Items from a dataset
_ _ _ _

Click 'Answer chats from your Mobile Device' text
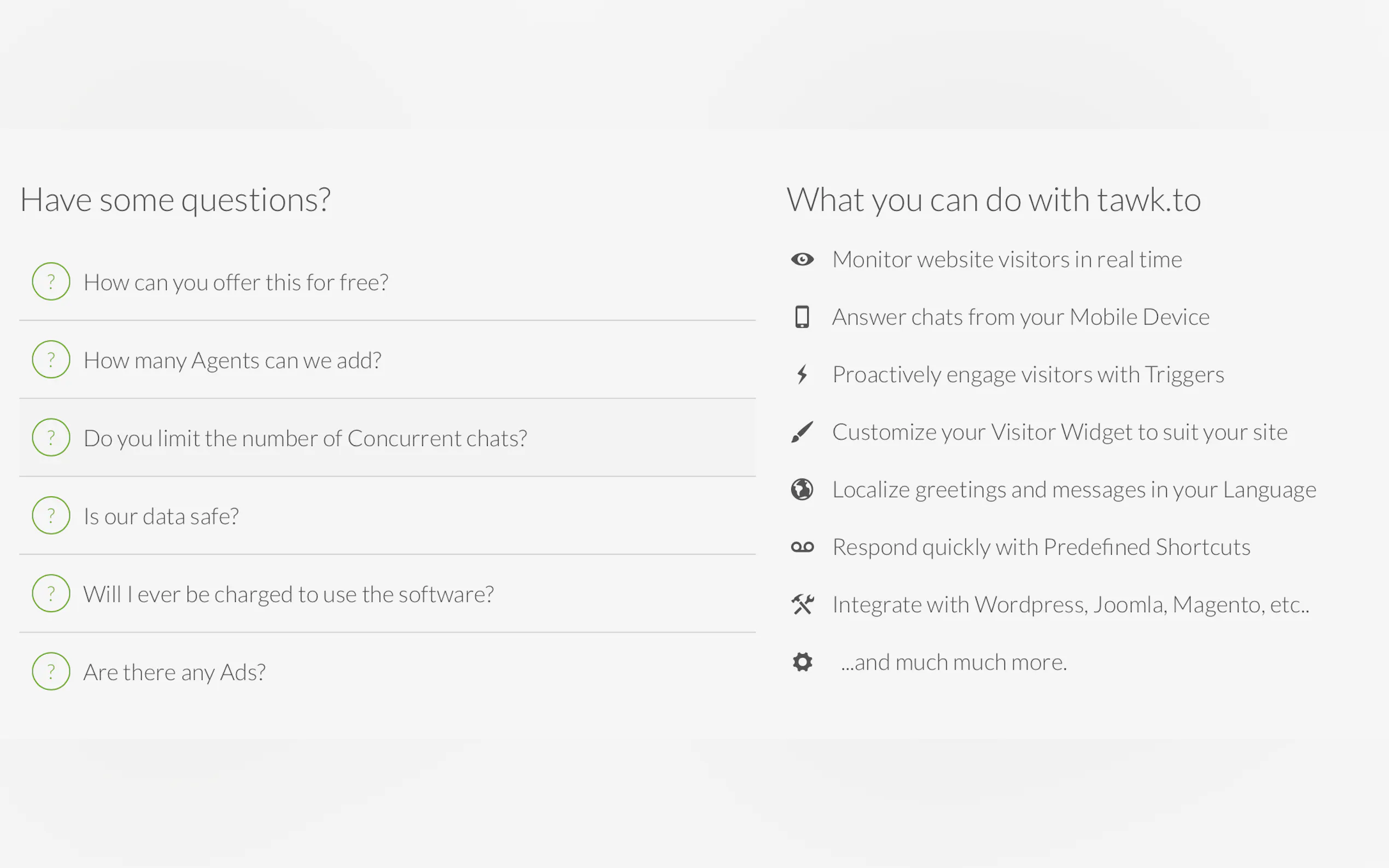 point(1020,317)
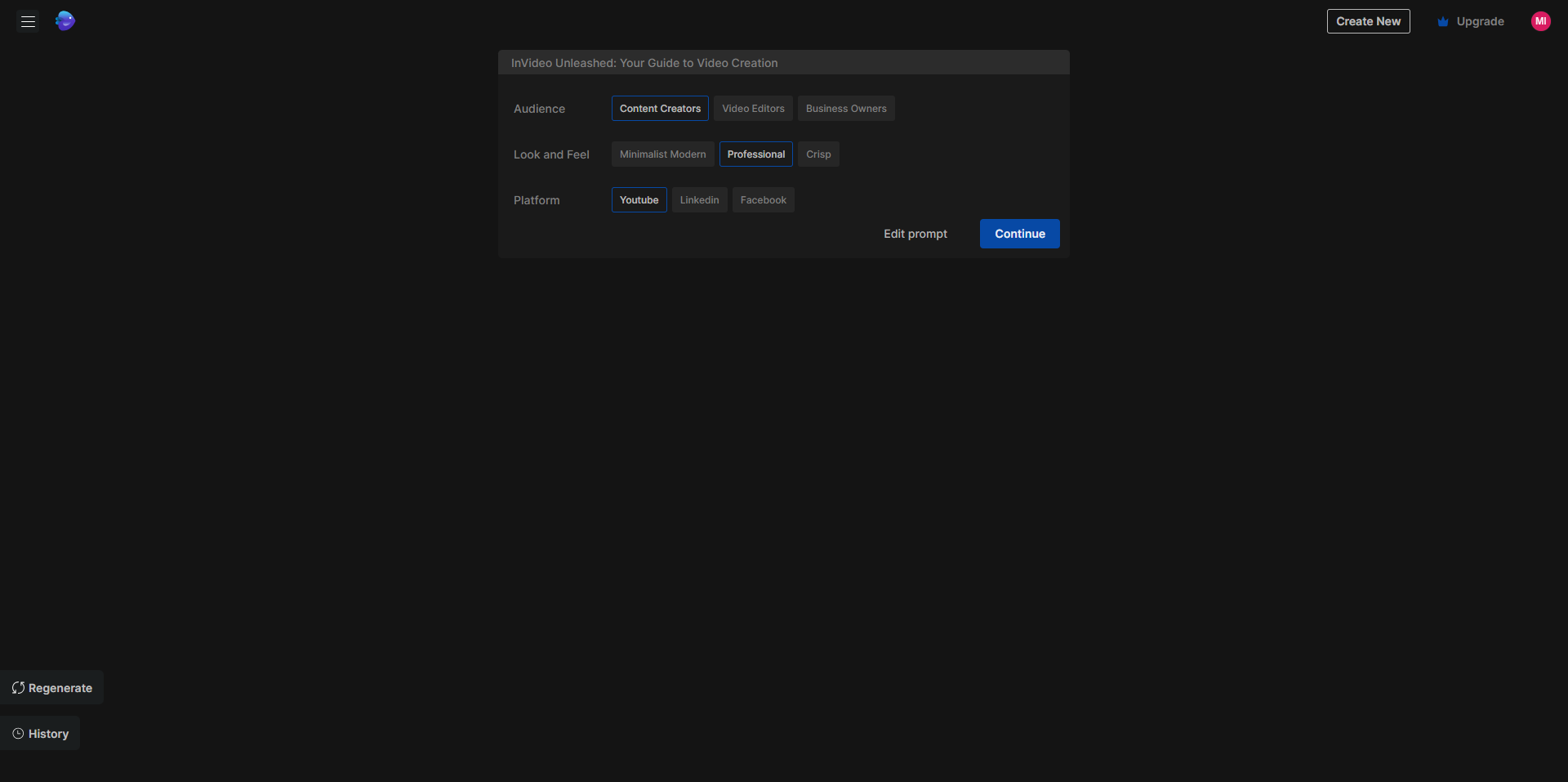Select Minimalist Modern look and feel

click(x=662, y=154)
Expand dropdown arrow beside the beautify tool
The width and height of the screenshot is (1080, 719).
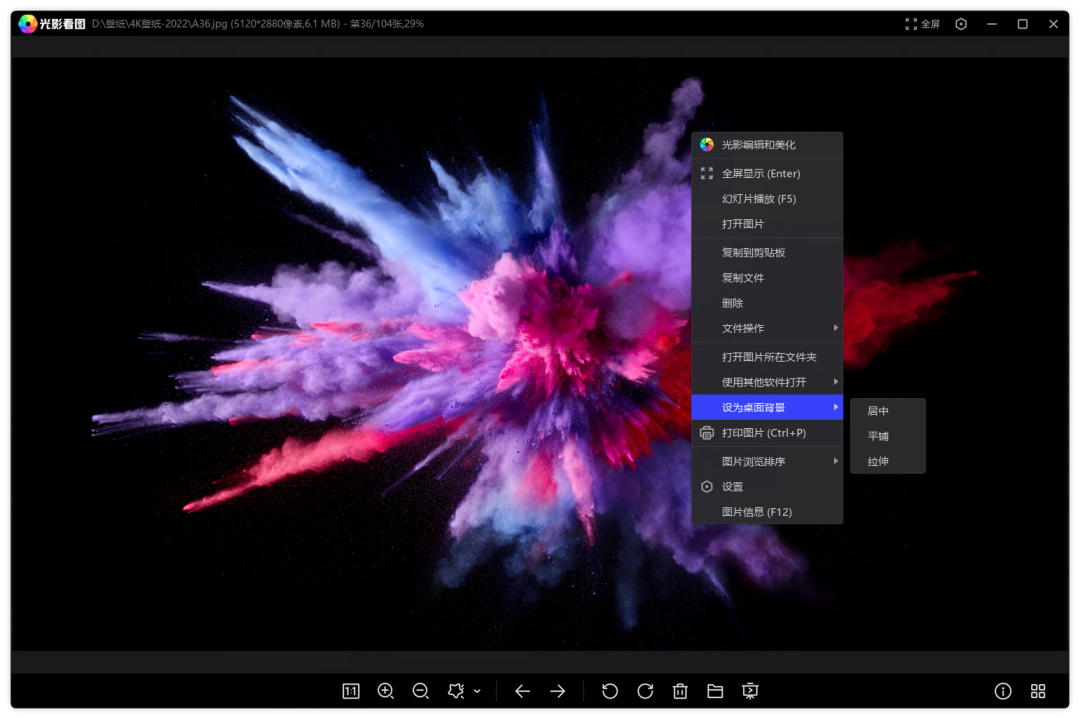click(x=477, y=691)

_ _ _ _

### What is expected
Could you return each line, unchanged, from the line containing "The width and" through the last line of the entries above, leaving out the pictures?

### Response to the task
The width and height of the screenshot is (1080, 719).
click(x=477, y=691)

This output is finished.